In meiner am 24. Oktober 2023 erscheinenden Monografie „Kälte-Pop. Die Geschichte des erfolgreichsten deutschen Popmusik-Exports“ analysiere ich die ‚Kälte-Welle‘ in der deutschen Pop-Musik am Ende der 1970er und zu Beginn der 1980er Jahre, ihre Motive und Strategien, Rezeption und historischen Bezüge sowie das historische Umfeld ihrer Entstehung. Dabei wird das gängige Vorgehen popthematischer Beiträge, welche sich zumeist auf einzelne Genres, Musik- oder Subkulturen konzentrieren, aufgebrochen und einem immer wieder in der deutschen Musikgeschichte seit den 1970er Jahren auftauchenden Phänomen und den nachfolgenden Erscheinungsformen ‚kalter‘ Musik nachgespürt.

 

 


[1] Siehe Reichardt, Sven: „‚Wärme‘ als Modus sozialen Verhaltens? Vorüberlegungen zu einer Kulturgeschichte des linksalternativen Milieus vom Ende der 1960er bis Anfang der 1980er Jahre“, in: Vorgänge, Jg. 44, Nr. 3/4 (2005), 175–187 sowie ders.: Authentizität und Gemeinschaft. Linksalternatives Leben in den siebziger und frühen achtziger Jahren, Berlin 2014, 189–203.

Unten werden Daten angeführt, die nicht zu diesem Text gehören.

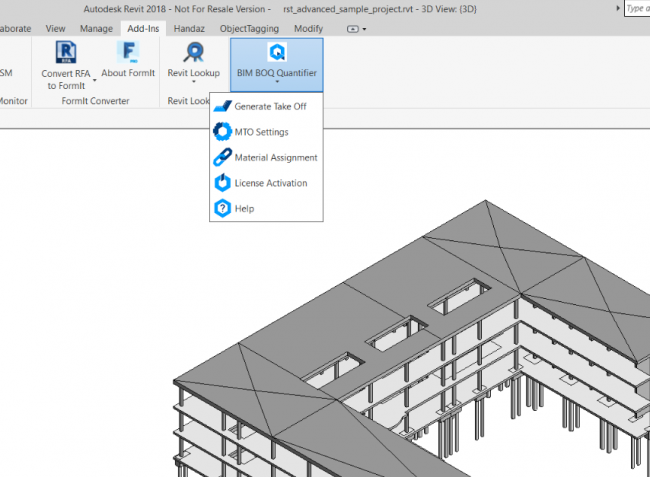Click the Material Assignment link icon
This screenshot has height=477, width=650.
coord(223,157)
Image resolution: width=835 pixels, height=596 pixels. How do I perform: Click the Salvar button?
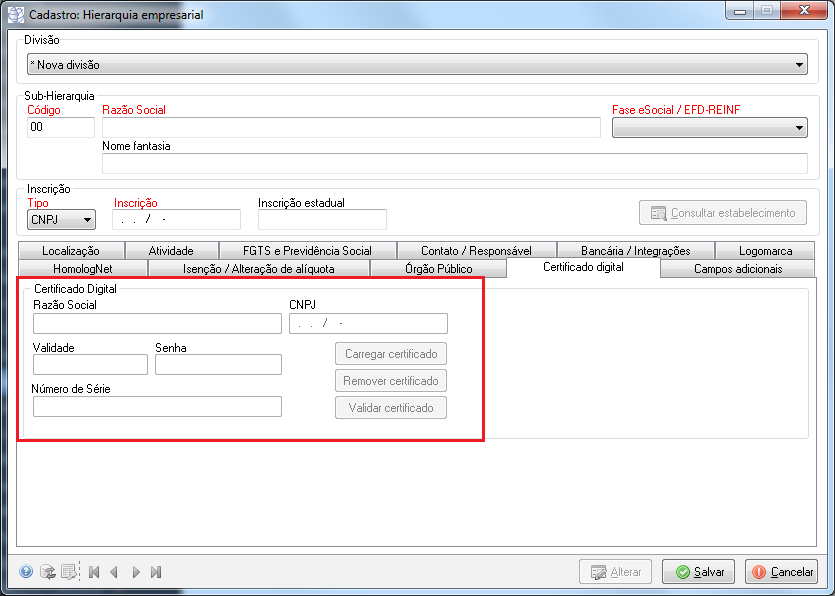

[2] FSK – Moderne Welt, 1980, 7inch EP „Herz aus Stein“, ZickZack ZZ 6.
[3] Doering-Manteuffel, Anselm/Raphael, Lutz: Nach dem Boom. Perspektiven auf die Zeitgeschichte seit 1970, 2. Aufl., Göttingen 2010.
[4] Lethen, Helmut: Verhaltenslehren der Kälte. Lebensversuche zwischen den Kriegen, Frankfurt a.M. 1994.

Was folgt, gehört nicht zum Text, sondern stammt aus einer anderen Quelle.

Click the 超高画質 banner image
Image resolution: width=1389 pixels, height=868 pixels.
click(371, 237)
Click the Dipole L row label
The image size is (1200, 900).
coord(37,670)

[5] Diederichsen, Diedrich: „Nette Aussichten in den Schützengräben der Nebenkriegsschauplätze – über Freund und Feind, Lüge und Wahrheit und andere Kämpfe an der Pop-Front“, in: ders. (Hrsg.): Staccato: Musik und Leben, Neuausgabe, Heidelberg 1982, S. 85-101, hier: S. 88.
[6] Delgado in Bohn, Chris: “Not As DAF As They Look”, in: New Musical Express vom 28.06.1980, S. 21.
[7] Vgl. Völker, Florian: „Der kalte Deutsche: Zur Thermoästhetik von Kraftwerk. Ein Kommentar zu den Nachrufen auf Florian Schneider“, in: Zeitgeschichte-online, Mai 2020.
[8] Gabi Delgado während eines DAF-Konzerts am 15.11.2013 im K17, Berlin.